__Requirement__: Please keep pictures out of the copy, and print exactly the lines from the one containing "Task: Open the QLARIUS:DOC (Item) dropdown" through the end of the records.

__Source data__:
>>>

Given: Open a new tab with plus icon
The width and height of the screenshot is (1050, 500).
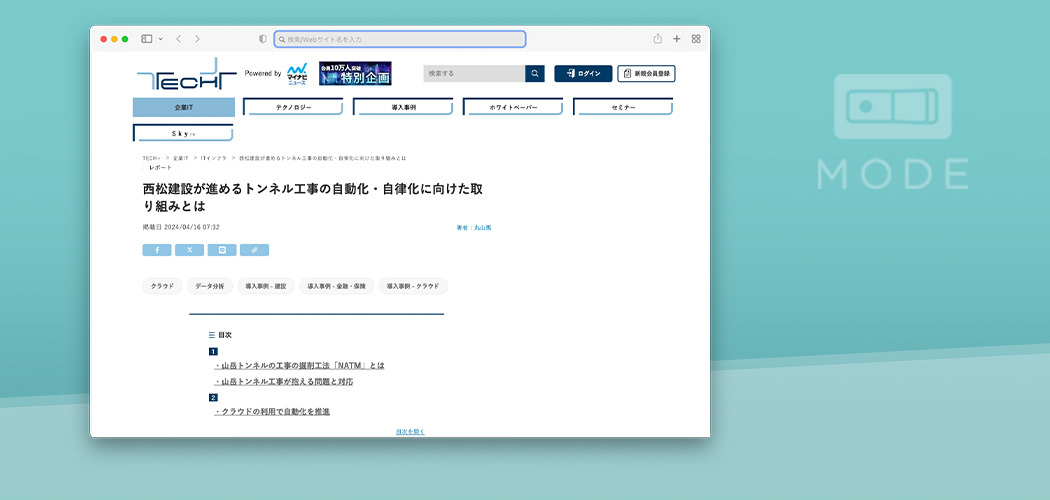Looking at the screenshot, I should (677, 39).
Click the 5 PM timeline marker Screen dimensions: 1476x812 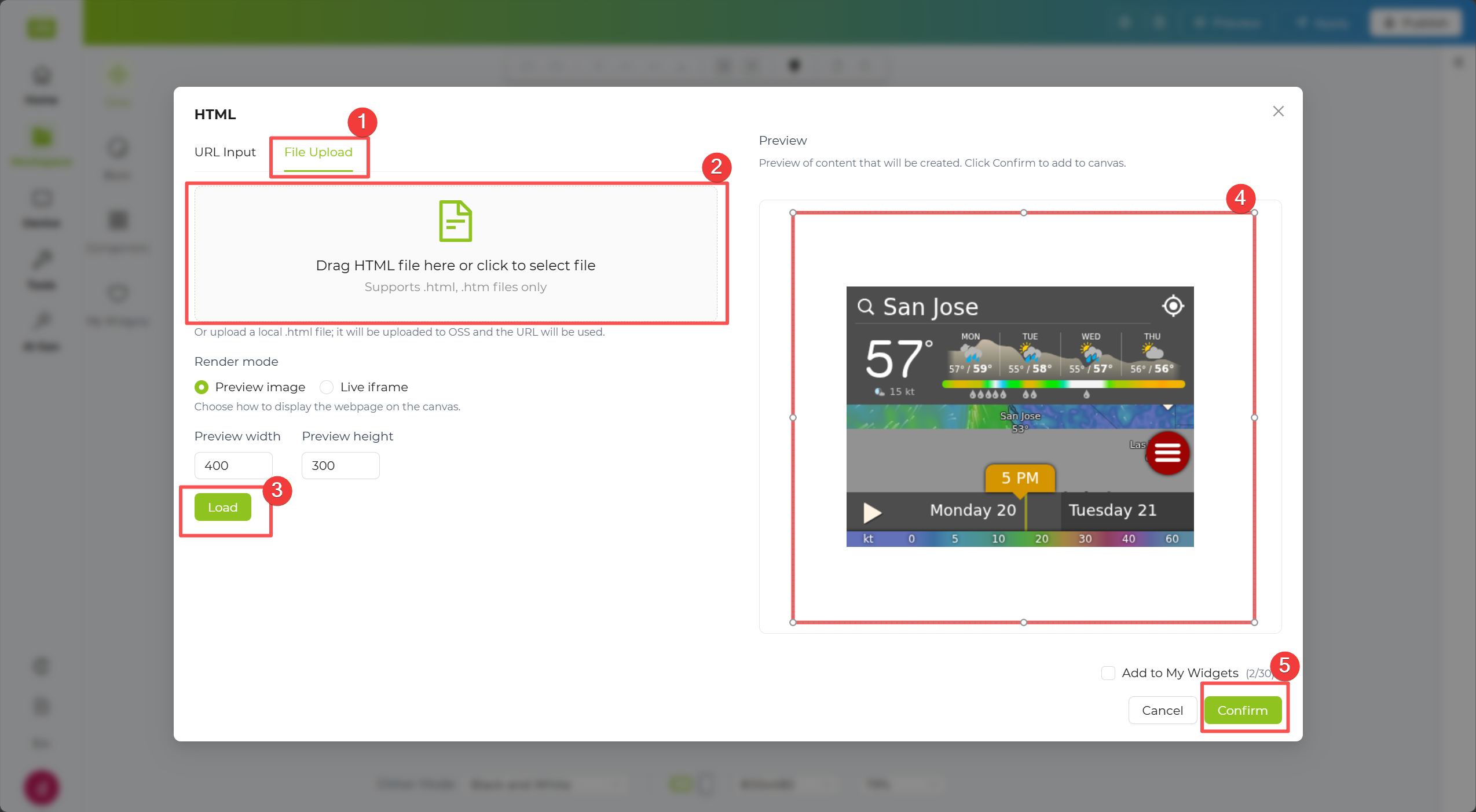tap(1020, 479)
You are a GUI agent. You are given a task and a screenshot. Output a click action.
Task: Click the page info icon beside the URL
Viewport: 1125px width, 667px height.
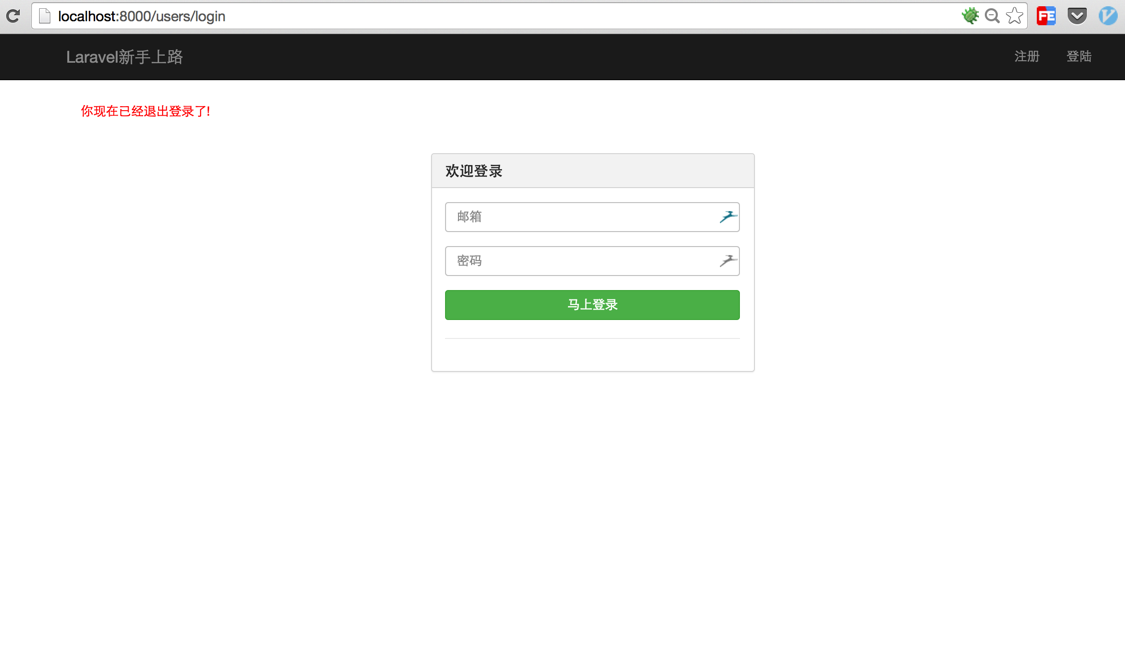click(x=45, y=16)
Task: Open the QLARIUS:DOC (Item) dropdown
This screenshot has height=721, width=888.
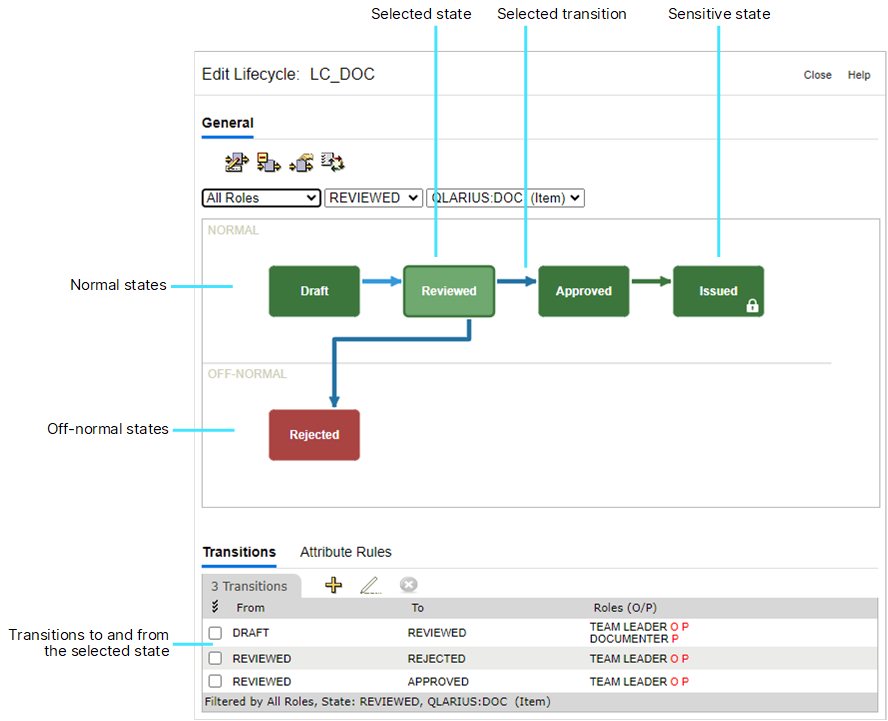Action: 505,198
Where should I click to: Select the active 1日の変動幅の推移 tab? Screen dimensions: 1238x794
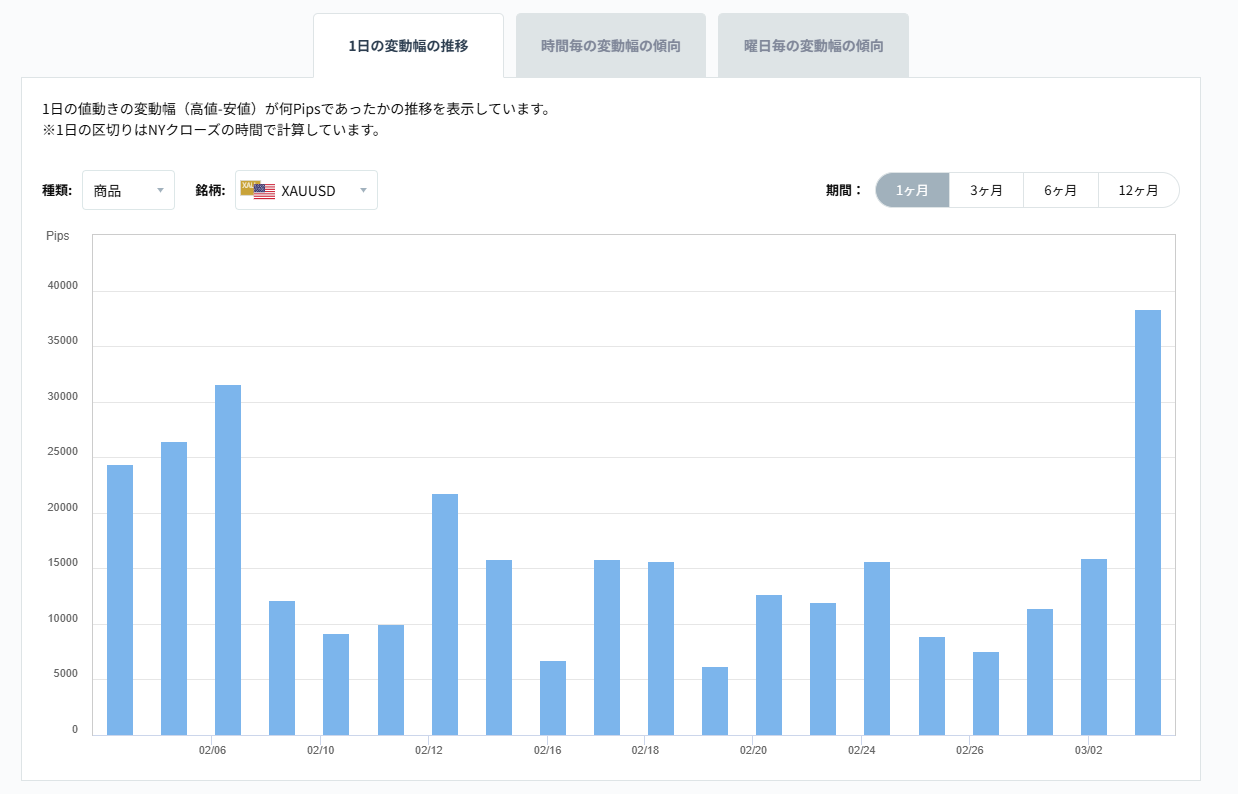click(408, 44)
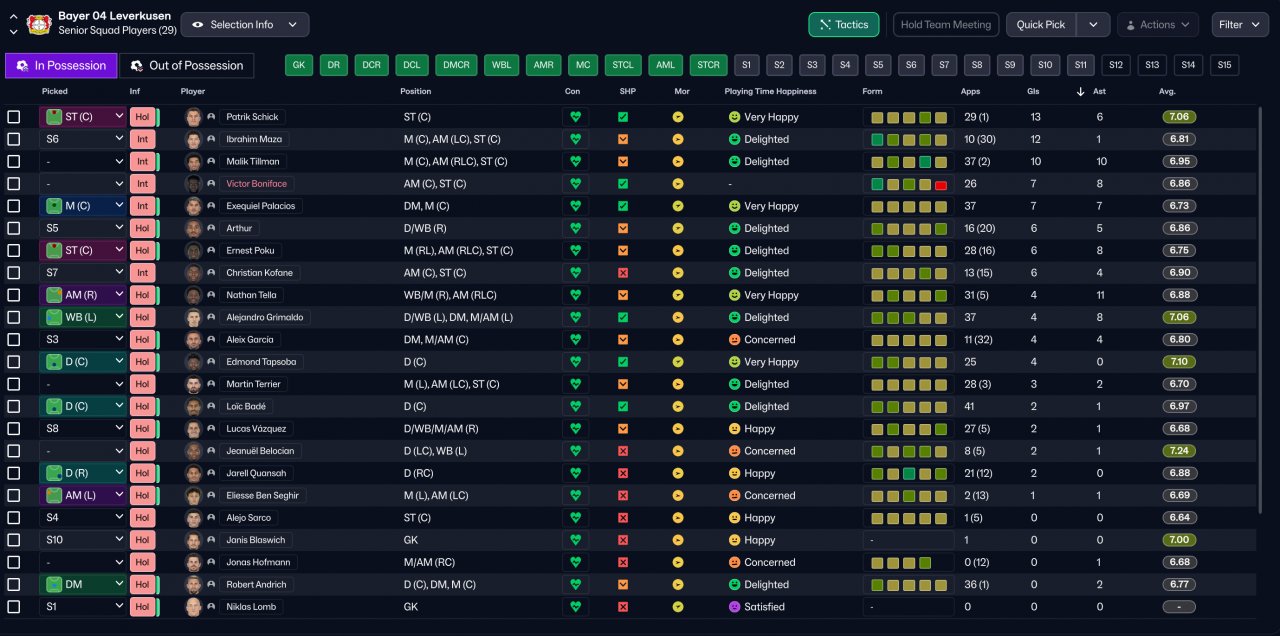Select the In Possession tab

point(61,66)
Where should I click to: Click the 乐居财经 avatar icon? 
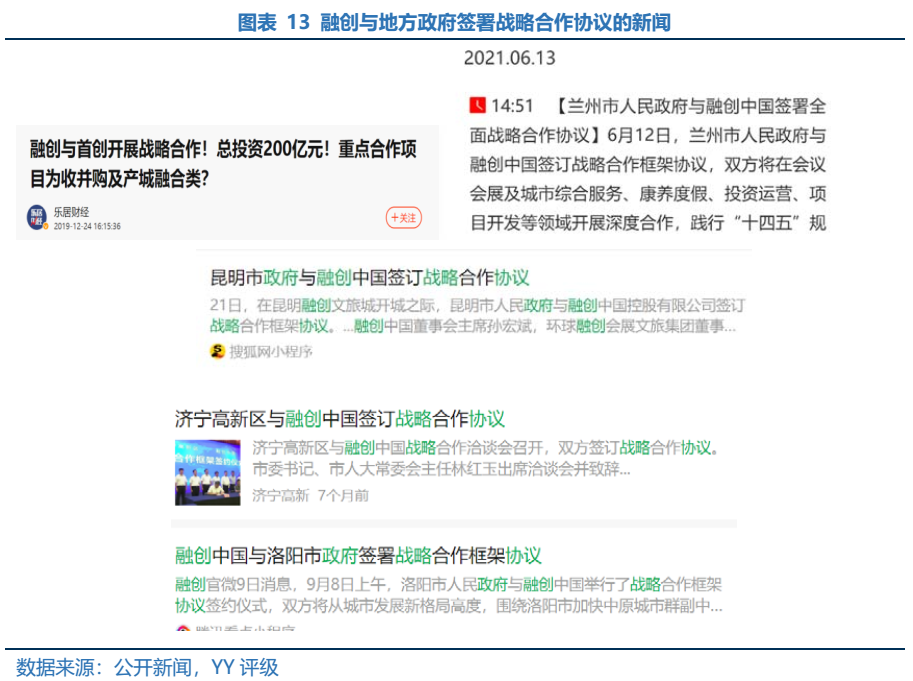point(37,216)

<<<

__Answer space__:
Task: Open the QLARIUS:DOC (Item) dropdown
This screenshot has height=721, width=888.
Action: 505,198
Where should I click to: Select the active 1日の変動幅の推移 tab? Screen dimensions: 1238x794
click(408, 44)
Select the In Possession tab

point(61,66)
Where should I click to: Click the 乐居财经 avatar icon? 
point(37,216)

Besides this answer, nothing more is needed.